As the number of parameters grow, statistical inference can get harder
For example, asymptotically we know that when we have a single parameter, say \(\theta_1\), our asymptotic variance is bounded below by the inverse of the Fisher information for \(\theta\), or \(i_{\theta_1, \theta_1}^{-1}(\theta_1)\)
When we have an additional parameter \(\theta_2\) that is then unkown, the asymptotic variance for \(\theta_1\) is now bounded below by \[ (i_{\theta_1,\theta_1}(\theta) - i_{\theta_1,\theta_2}(\theta)i_{\theta_2,\theta_2}^{-1}(\theta) i_{\theta_2,\theta_1}(\theta))^{-1} \geq i_{\theta_1, \theta_1}^{-1}(\theta_1) \]
The term \(i_{\theta_1,\theta_2}(\theta)i_{\theta_2,\theta_2}^{-1}(\theta) i_{\theta_2,\theta_1}(\theta)\) is the loss in information from having to estimate \(\theta_2\) (This material is from Severini (2000) § 3.6.3)
Often we’ll be able to partition our parameter space into a parameter of interest, \(\theta_1\) and will consider \(\theta_2\) a “nuisance” parameter

Survey from Severini (2000) on dealing with nuisance parameters

Use a conditional likelihood for inference
- Find a statistic \(s\) that is sufficient for \(\theta_2\): \(p(t,s \mid \theta_1, \theta_2) = p(t \mid s, \theta_1)p(s \mid \theta_1, \theta_2)\) and do inference using \(p(t \mid s, \theta_1)\)
- One issue with this is that we can lose information about \(\theta_1\) from ignoring \(p(s \mid \theta_1, \theta_2)\) in our
Use a marginal likelihood for inference
- Find a statistic \(t\) for which the following holds \(p(y \mid \theta_1, \theta_2) = p(t \mid \theta_1)p(y \mid t, \theta_1, \theta_2)\)
- Again, we lose information about \(\theta_1\) from ignoring the factor \(p(y \mid t, \theta_1, \theta_2)\)
Use a profile likelihood
- “Profile out” \(\theta_2\), via: \(\log p(y \mid \theta_1, \hat{\theta}_2(y, \theta_1))\)
- Isn’t a “true likelihood” because it isn’t derived from the distribution of a random variable
Use an integrated likelihood
- Integrate \(p(y \mid \theta_1, \theta_2)\) with respect to some weight function for \(\theta_2\)
- Also not a true likelihood

Bayesian approach to nuisance parameters

Let \(\theta_1\) be the parameter of interest and \(\theta_2 \in \Omega_{\theta_2}\) be the nuisance parameter

\[ p(\theta_1 \mid y) = \int_{\Omega_{\theta_2}} p(\theta_1, \theta_2 \mid y) d\theta_2 \]

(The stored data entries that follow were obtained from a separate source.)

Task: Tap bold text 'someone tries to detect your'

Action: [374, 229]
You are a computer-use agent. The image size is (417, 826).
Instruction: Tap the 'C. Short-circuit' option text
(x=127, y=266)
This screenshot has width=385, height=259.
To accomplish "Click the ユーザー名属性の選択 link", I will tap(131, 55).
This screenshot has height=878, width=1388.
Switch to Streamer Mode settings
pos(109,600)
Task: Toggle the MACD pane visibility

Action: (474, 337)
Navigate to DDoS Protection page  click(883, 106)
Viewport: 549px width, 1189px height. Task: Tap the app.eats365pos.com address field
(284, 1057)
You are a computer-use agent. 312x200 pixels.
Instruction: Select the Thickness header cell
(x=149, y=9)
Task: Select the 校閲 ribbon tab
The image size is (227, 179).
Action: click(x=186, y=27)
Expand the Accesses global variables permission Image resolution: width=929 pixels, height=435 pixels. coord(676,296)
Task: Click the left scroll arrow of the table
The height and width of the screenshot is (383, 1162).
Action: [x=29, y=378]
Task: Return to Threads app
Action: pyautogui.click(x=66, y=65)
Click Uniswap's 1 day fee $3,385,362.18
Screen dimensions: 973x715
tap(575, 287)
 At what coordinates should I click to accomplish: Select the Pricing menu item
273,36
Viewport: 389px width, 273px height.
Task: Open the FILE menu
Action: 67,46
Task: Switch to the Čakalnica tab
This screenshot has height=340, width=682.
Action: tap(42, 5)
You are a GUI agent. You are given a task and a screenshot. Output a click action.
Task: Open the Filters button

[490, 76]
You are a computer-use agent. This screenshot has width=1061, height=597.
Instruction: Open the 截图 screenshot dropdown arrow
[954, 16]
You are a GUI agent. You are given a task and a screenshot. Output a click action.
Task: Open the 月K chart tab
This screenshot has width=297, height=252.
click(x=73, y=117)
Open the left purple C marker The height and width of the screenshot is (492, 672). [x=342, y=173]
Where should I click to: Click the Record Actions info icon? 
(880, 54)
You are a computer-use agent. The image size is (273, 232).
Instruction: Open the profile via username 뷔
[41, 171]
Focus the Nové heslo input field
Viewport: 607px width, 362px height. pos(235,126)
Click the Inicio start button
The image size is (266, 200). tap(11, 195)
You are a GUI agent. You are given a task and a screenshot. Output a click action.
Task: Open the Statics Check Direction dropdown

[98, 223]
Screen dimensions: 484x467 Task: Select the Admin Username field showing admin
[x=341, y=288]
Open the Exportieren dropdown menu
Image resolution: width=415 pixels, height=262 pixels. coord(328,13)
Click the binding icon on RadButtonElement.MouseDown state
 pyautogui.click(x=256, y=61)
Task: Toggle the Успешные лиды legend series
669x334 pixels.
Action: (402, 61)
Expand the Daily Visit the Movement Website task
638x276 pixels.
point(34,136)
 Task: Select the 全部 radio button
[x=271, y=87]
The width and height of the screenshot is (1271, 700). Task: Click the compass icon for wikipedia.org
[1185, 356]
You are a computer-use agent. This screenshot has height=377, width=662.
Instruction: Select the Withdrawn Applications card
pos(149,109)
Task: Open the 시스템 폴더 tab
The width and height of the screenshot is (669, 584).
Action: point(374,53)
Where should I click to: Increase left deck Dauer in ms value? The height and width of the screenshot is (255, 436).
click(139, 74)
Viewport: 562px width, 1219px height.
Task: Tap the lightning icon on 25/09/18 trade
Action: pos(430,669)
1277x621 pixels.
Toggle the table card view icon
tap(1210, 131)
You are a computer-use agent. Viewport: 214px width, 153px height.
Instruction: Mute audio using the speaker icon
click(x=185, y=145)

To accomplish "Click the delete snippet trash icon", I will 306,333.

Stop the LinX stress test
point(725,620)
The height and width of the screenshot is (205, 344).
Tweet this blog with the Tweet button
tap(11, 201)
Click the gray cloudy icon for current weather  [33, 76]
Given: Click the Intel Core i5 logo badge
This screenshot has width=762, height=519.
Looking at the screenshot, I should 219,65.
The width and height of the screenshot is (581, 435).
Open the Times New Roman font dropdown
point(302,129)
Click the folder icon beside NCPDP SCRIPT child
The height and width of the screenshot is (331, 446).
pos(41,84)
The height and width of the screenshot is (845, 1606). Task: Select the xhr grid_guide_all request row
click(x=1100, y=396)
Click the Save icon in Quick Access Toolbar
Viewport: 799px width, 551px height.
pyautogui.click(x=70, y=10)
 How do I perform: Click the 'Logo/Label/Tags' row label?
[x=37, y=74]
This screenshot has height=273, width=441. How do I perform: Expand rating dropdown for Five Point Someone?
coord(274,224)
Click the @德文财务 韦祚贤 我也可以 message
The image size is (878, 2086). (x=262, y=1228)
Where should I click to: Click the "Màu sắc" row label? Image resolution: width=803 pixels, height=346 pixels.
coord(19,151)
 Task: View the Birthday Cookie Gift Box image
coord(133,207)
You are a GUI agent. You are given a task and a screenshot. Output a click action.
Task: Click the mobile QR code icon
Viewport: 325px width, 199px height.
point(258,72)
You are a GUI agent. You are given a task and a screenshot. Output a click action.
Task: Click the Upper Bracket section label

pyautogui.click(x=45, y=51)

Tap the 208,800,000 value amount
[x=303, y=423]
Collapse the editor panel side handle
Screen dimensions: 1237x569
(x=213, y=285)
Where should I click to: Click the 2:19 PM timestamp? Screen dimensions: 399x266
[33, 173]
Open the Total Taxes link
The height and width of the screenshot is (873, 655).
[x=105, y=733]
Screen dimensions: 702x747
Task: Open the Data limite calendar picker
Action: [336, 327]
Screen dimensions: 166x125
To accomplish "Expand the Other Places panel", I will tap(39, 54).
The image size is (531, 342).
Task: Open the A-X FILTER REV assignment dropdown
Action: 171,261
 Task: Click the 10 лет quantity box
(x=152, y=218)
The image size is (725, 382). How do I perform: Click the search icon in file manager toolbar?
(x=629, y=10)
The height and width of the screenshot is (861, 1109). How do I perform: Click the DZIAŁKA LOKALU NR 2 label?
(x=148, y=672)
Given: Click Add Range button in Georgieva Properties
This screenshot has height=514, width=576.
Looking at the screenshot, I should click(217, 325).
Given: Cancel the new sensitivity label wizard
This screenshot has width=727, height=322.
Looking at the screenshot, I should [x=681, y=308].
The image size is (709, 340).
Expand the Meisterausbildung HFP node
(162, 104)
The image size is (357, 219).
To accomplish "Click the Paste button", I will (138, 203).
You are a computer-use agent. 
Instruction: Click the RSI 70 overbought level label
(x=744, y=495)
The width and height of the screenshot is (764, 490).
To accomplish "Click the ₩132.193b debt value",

Alternatively, we can write the same quantity as

\[ p(\theta_1 \mid y) = \int_{\Omega_{\theta_2}} p(\theta_1 \mid \theta_2, y)p(\theta_2 \mid y) d\theta_2 \]

Normal model with two unknown parameters

Let \(Y_i \mid \mu, \sigma^2 \sim \text{Normal}(\mu, \sigma^2)\)
What prior should we use for \(\sigma^2\)?
Gelman argues that a noninformative prior for a parameter \(\theta\), and \(u = \frac{y}{\theta}\) for which \[ p(\frac{y}{\theta} \mid \theta) = g(u) \] should lead to a posterior that equals \(g(u)\). This means that the posterior distribution for the quantity \(\frac{y}{\theta}\), or \(p(\frac{y}{\theta} \mid y)\) should still be free of \(\theta\) and be equal to \(g(u)\).
The derivation goes like this:
- Derive the implied density in \(y\), \(p(y \mid \theta)\) in terms of \(p(u \mid \theta) = g(u)\)
- Derive the implied density for \(\theta \mid y\), \(p(\theta \mid y)\) in terms of \(p(u \mid y) = g(u)\)
- Figure out what this implies for \(p(\theta)\)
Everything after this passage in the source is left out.